A Small Interfering Peptide Potentiates AMPA Receptor Diffusional Trapping and Prevents Social-Isolation-Induced Forgetting of Fear Memory

Regulation and dysregulation of AMPA receptor (AMPAR) diffusional trapping at synapses are critical for synaptic efficacy and are implicated in various neurological and neuropsychiatric disorders. However, the limited availability of reliable tools to modulate this process hinders our ability to explore its role in both physiological conditions and disease, as well as in drug development. In this study, we designed and characterized a 21-amino-acid trans-activator of transcription (TAT)-fused peptide that mimics the binding region of the transmembrane AMPAR regulatory proteins (TARPs) C-tail to the activity-regulated cytoskeleton-associated protein (Arc/Arg3.1) N-lobe.
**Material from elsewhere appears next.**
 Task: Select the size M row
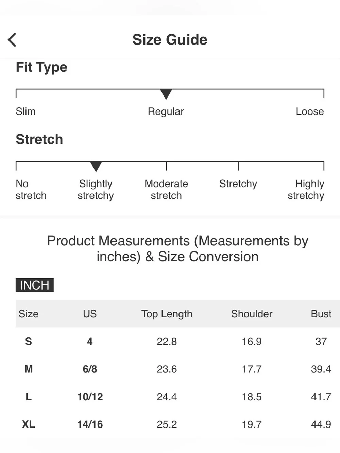178,369
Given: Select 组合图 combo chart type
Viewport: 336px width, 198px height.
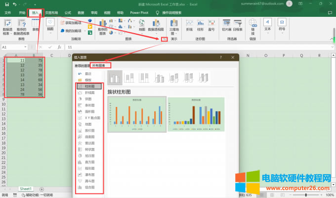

Acute intrahippocampal infusion of this peptide enhanced perforant path-evoked synaptic transmission in the rat dentate gyrus (DG) in vivo, likely by strengthening the interaction between TARP and postsynaptic density protein 95 (PSD-95), a mechanism crucial for the synaptic anchoring of AMPARs. Additionally, the peptide also slowed AMPAR lateral diffusion and blocked KCl-induced AMPAR endocytosis, likely by enhancing the diffusional trapping of AMPARs at the synapse. Remarkably, a 7-day peptide infusion prevented social-isolation-induced forgetting of fear memory. Our findings suggest that targeting AMPAR diffusional trapping, particularly through disrupting the TARP-Arc N-lobe interaction, could hold promise as a therapeutic approach for neurological and neuropsychiatric disorders associated with impaired AMPAR synaptic retention.